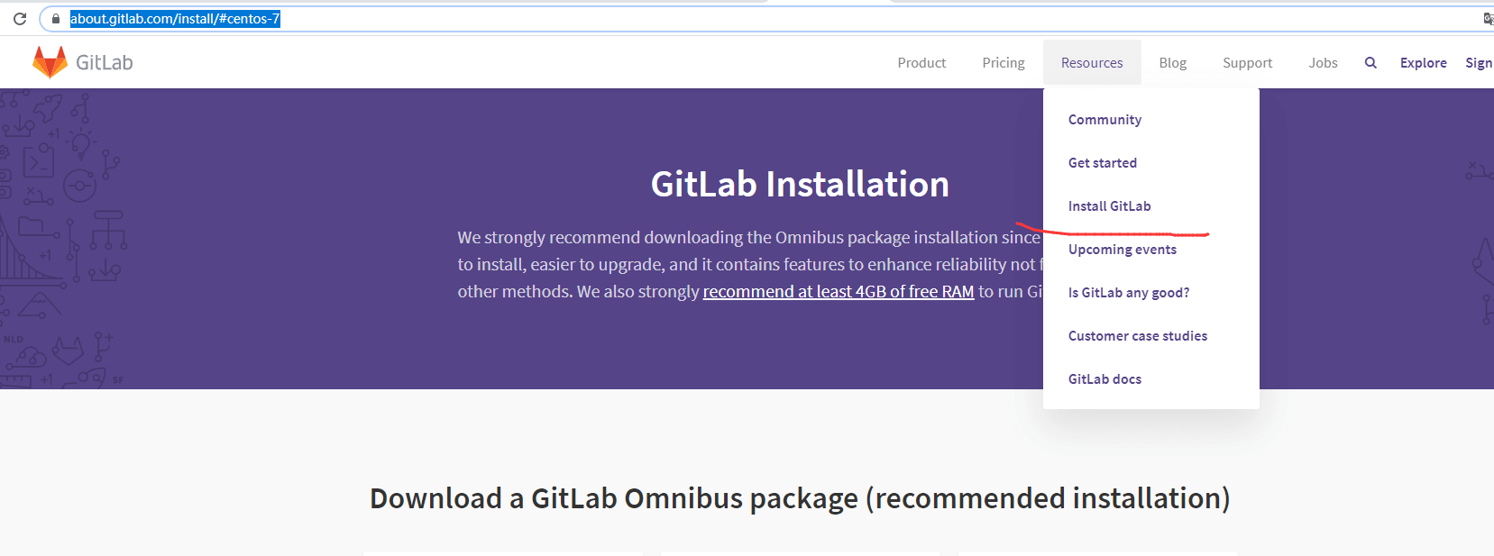Viewport: 1494px width, 556px height.
Task: Select Install GitLab menu entry
Action: pos(1109,206)
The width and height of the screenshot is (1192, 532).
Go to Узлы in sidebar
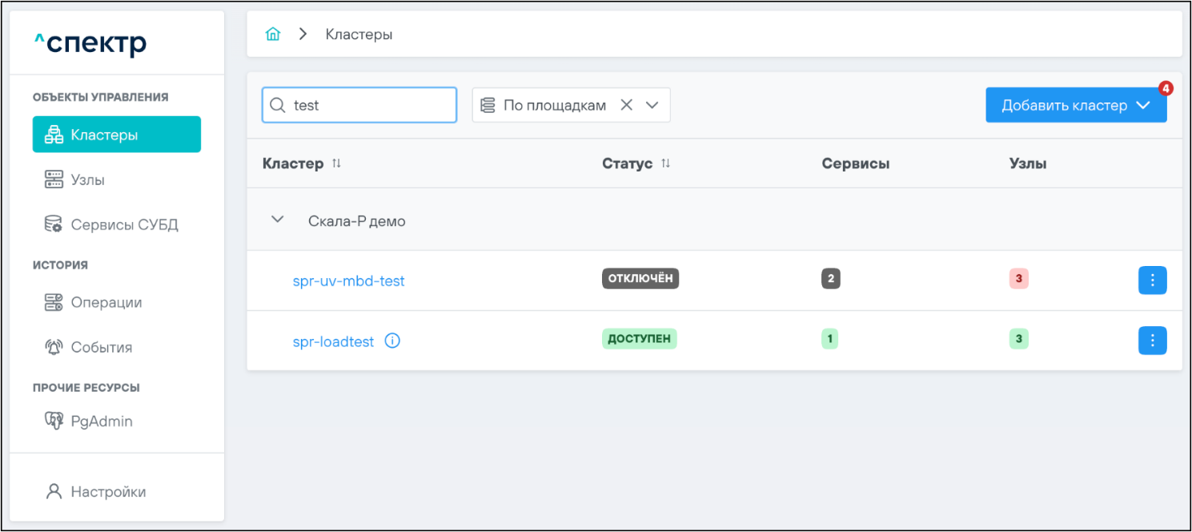coord(87,180)
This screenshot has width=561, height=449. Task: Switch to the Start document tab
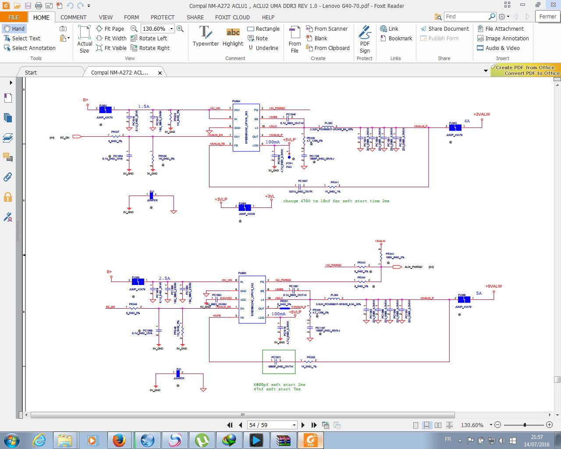pyautogui.click(x=31, y=72)
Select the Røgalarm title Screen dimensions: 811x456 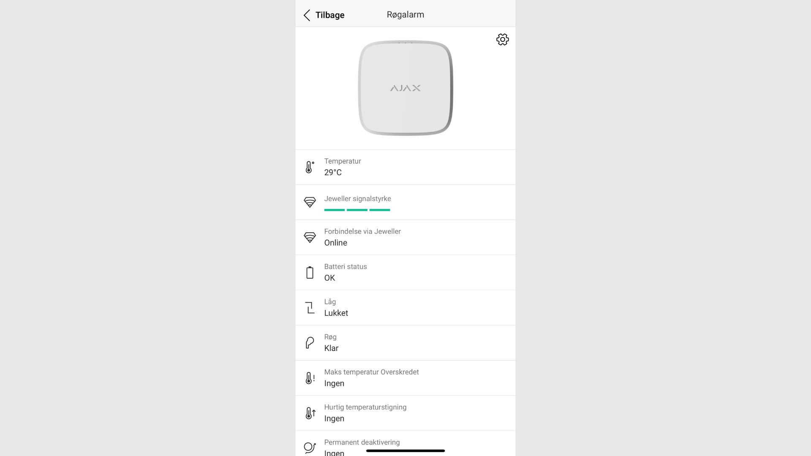pyautogui.click(x=406, y=15)
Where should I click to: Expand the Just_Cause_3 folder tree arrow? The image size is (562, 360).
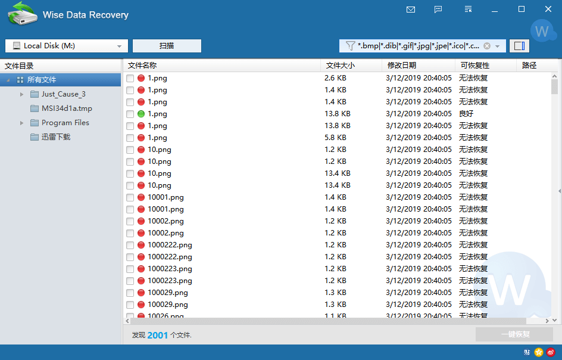(22, 94)
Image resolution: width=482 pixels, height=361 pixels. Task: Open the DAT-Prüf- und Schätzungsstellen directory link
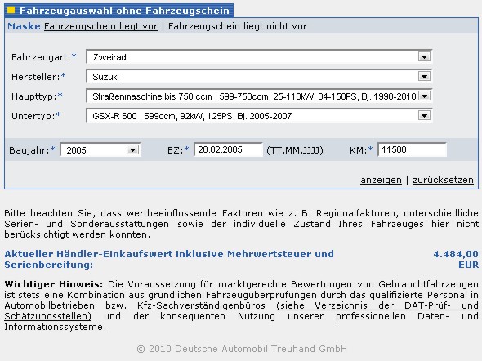pyautogui.click(x=241, y=310)
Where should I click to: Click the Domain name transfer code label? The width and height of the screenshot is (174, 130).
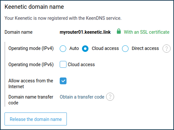(x=31, y=100)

******

◆ **What is expected**: Only the lines from the one containing "Where should I click to: Click" through the last line of the material are to be restated word for word; no picture is to be included.

◆ **Response**:
Where should I click to: Click the Domain name transfer code label? The width and height of the screenshot is (174, 130).
(x=31, y=100)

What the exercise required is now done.